Phoenix Rising: A Ministry of Peculiar Occurrences Novel
by Pip Ballantine & Tee Morris
Harper Voyager Publishing
April 26, 2011
For a few moments, only the low rumbling of the Ministry’s generators filled the space. Wellington read the Daily Mail headline several times and tried to remember to breathe. He felt the confession on the tip of his tongue, but he was too far invested into this forgotten case now. He would probably meet the same fate as Agent Braun, even if he withheld nothing from the Director about what he and Eliza had really been up to in their brief time together.
As if in answer to Wellington’s prayer, Eliza asked, “Could it be the House of Usher, sir?”
“Well, Agent Braun, the black carriage with–”
Doctor Sound turned the newspaper back around and, after a moment, began reading. “–‘wheels of nefarious construction smiting down innocents as would the scythe of the Reaper’ does sound very House of Usher, but then I have to stop and consider the other particulars in this story.
“Note, if you will: ‘Eyewitnesses report that Mistress Death was locked in mortal combat with a hansom that kept chase, its drivers a man and a woman lacking modesty most proper.’ Now, here is a detail I find most curious: ‘The heroic hansom did carry a lone passenger, the man’s purpose unclear as all he seemed to be doing was screaming as would a banshee of the rolling moors of West Yorkshire.’ What do you make of that, Books?”

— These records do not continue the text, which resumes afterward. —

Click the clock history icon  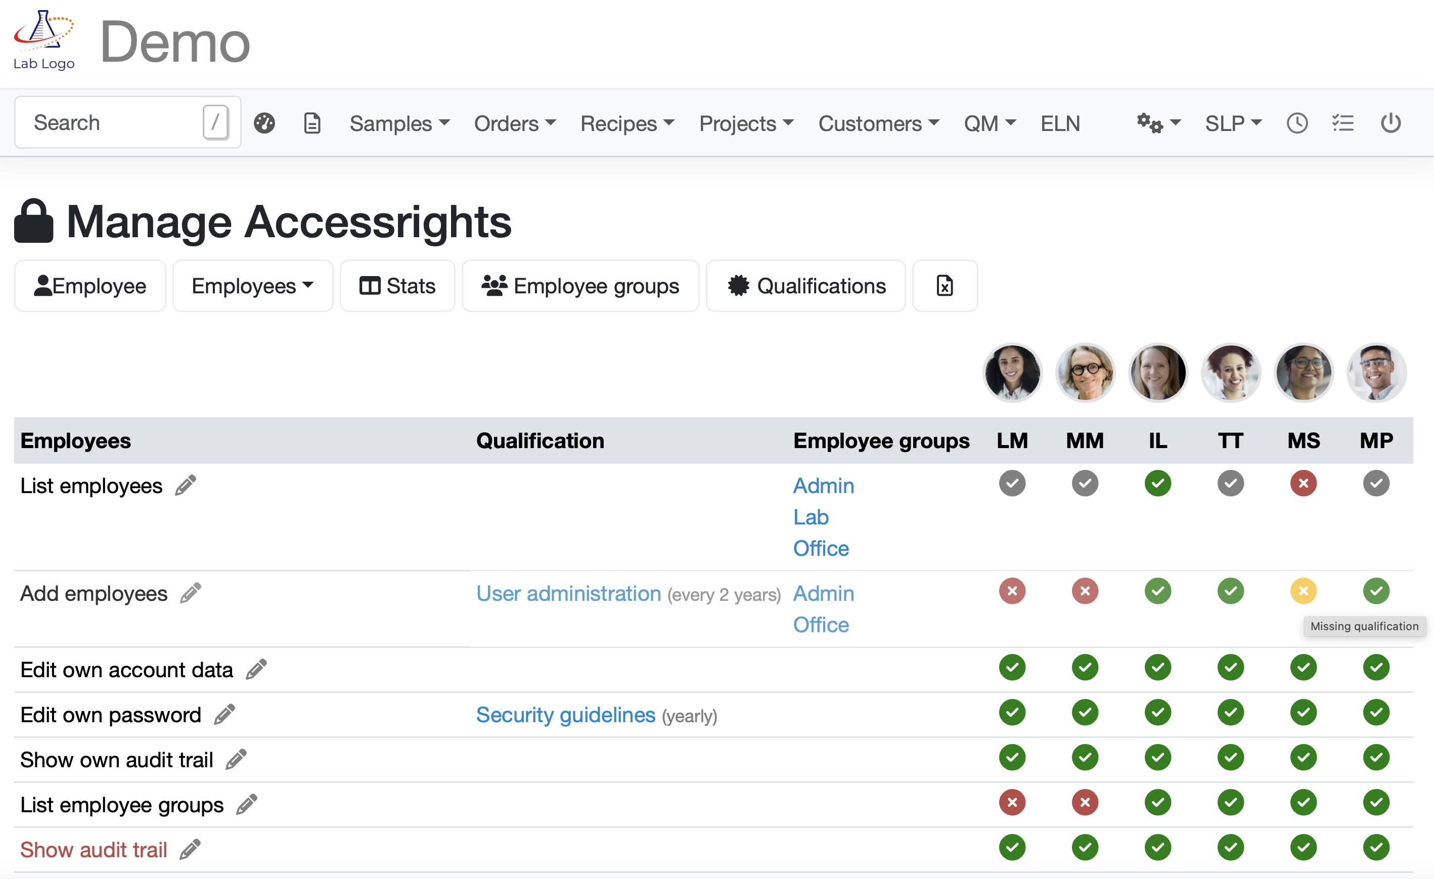pos(1297,123)
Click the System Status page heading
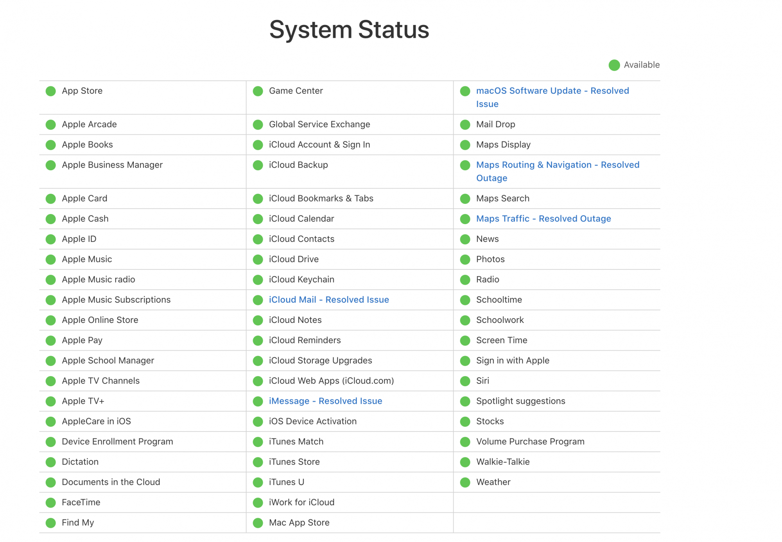 pos(349,30)
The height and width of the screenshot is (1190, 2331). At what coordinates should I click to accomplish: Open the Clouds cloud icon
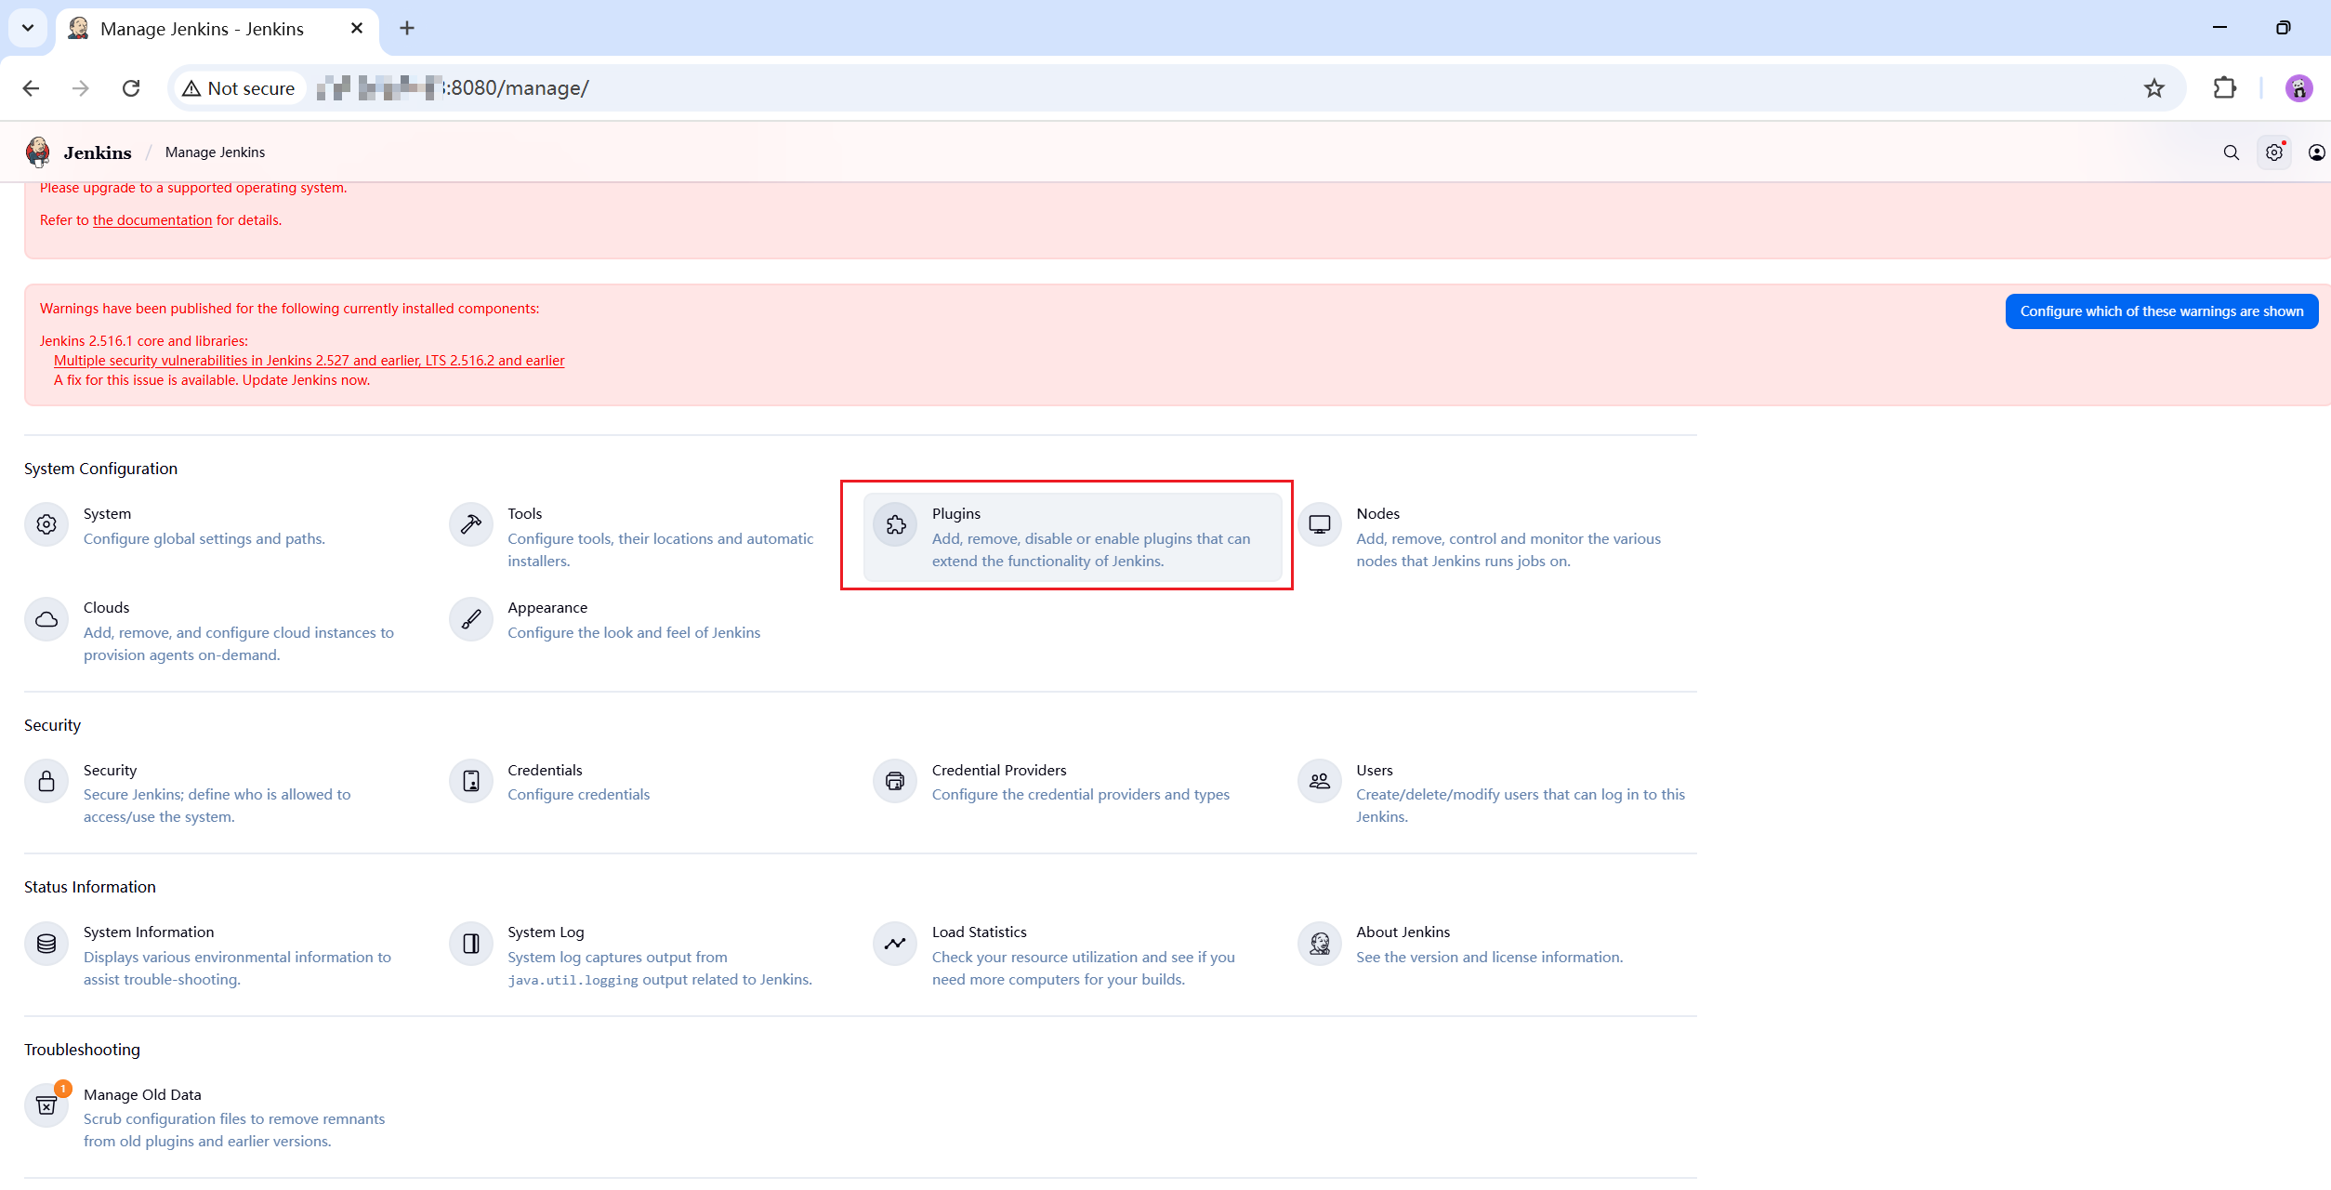point(46,619)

Wellington felt his tongue swell. He found himself totally paralyzed by the cool, steely gaze of the Director. His mouth went to open, his throat dry as if he had been walking through an Egyptian expanse.
“As I read about such outrageous behaviour from the subjects of Her Majesty,” Doctor Sound said, folding the newspaper and placing it where the seventh vase should have been, “I thank God in heaven that I am the director of a clandestine organisation where our specialty is our subtlety.”
He slowly turned to Eliza, his eyes narrowing on her. “Isn’t that correct, Agent Braun?”
Eliza nodded. “Most of the time, sir.”
“Yes,” he agreed. “Most of the time.” Sound’s eyes went back and forth between them both, and Wellington could feel a tightness in his chest.
“Well then, I shan’t keep you. I just thought I would pay my Archives a visit, and I am quite glad I did so.” He took in the shelves, the massive difference engine and its vast network of pulleys, and finally their shared desk, and he nodded approvingly. “I should do this more often. So please, if I ever do pop down ther when the mood strikes me, just go about your business. Pretend as if I am not here.” He lifted a figure up to his mustache and tugged at it a bit. “You can do that, can’t you?”
With a final look at the tow of them, Doctor Sound headed for the stairwell. “Agent Braun, Agent Books, good afternoon.”